И тут: Африка, Майн Рид, Стивенсон… Уж не Тартарен ли?
Решусь сказать, что, став главой поэтической школы акмеистов, сплотив великолепную троицу: он сам, Ахматова, Мандельштам, — Гумилев и саму по себе роль мэтра, учителя, способного научить поэзии (над чем жестоко издевался Блок, выразительно озаглавив антигумилевскую статью: «Без божества, без вдохновенья»), играл с истовой серьезностью. Как дети играют во взрослых.
В общем, внезапно по-новому, с нежданной буквальностью осознаешь строчку Волошина, адресованную России: горькая детоубийца…
А все-таки умер Гумилев не юношей.
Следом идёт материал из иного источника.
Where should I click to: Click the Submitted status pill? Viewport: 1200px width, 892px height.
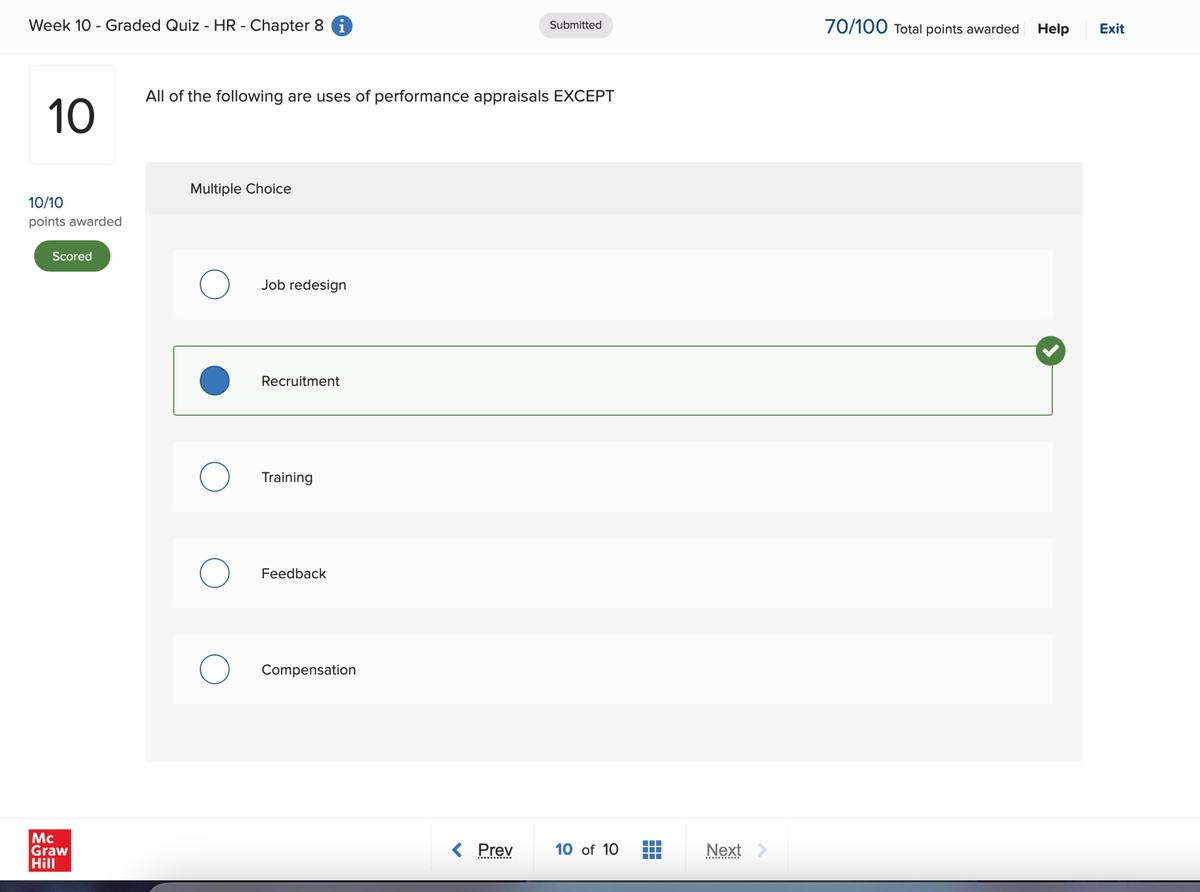[x=576, y=25]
Имею в виду опять же, конечно, не физический возраст.
Что там ни говори, но как великий поэт он вошел в наше сознание не стихами о конквистадорах, даже не «Капитанами», как и не прелестными строчками об «изысканном жирафе» с озера Чад, столь похожими на многократно улучшенного Игоря Северянина. «Он стоит пред раскаленным горном…», «Заблудившийся трамвай», «Мои читатели», «Слово», «Шестое чувство» — вот (да, немногие!) стихотворения, которые, я полагаю, можно назвать гениальными.
И конечно, еще — «Память»:
Только змеи сбрасывают кожи,
Чтоб душа старела и росла.
Мы, увы, со змеями не схожи,
Мы меняем души, не тела.
Эта конспективная биография долго взрослевшей и наконец повзрослевшей души (или по Гумилеву выходит — душ?) и есть подтверждение того, на какую высоту поднимался и наконец поднялся поэт.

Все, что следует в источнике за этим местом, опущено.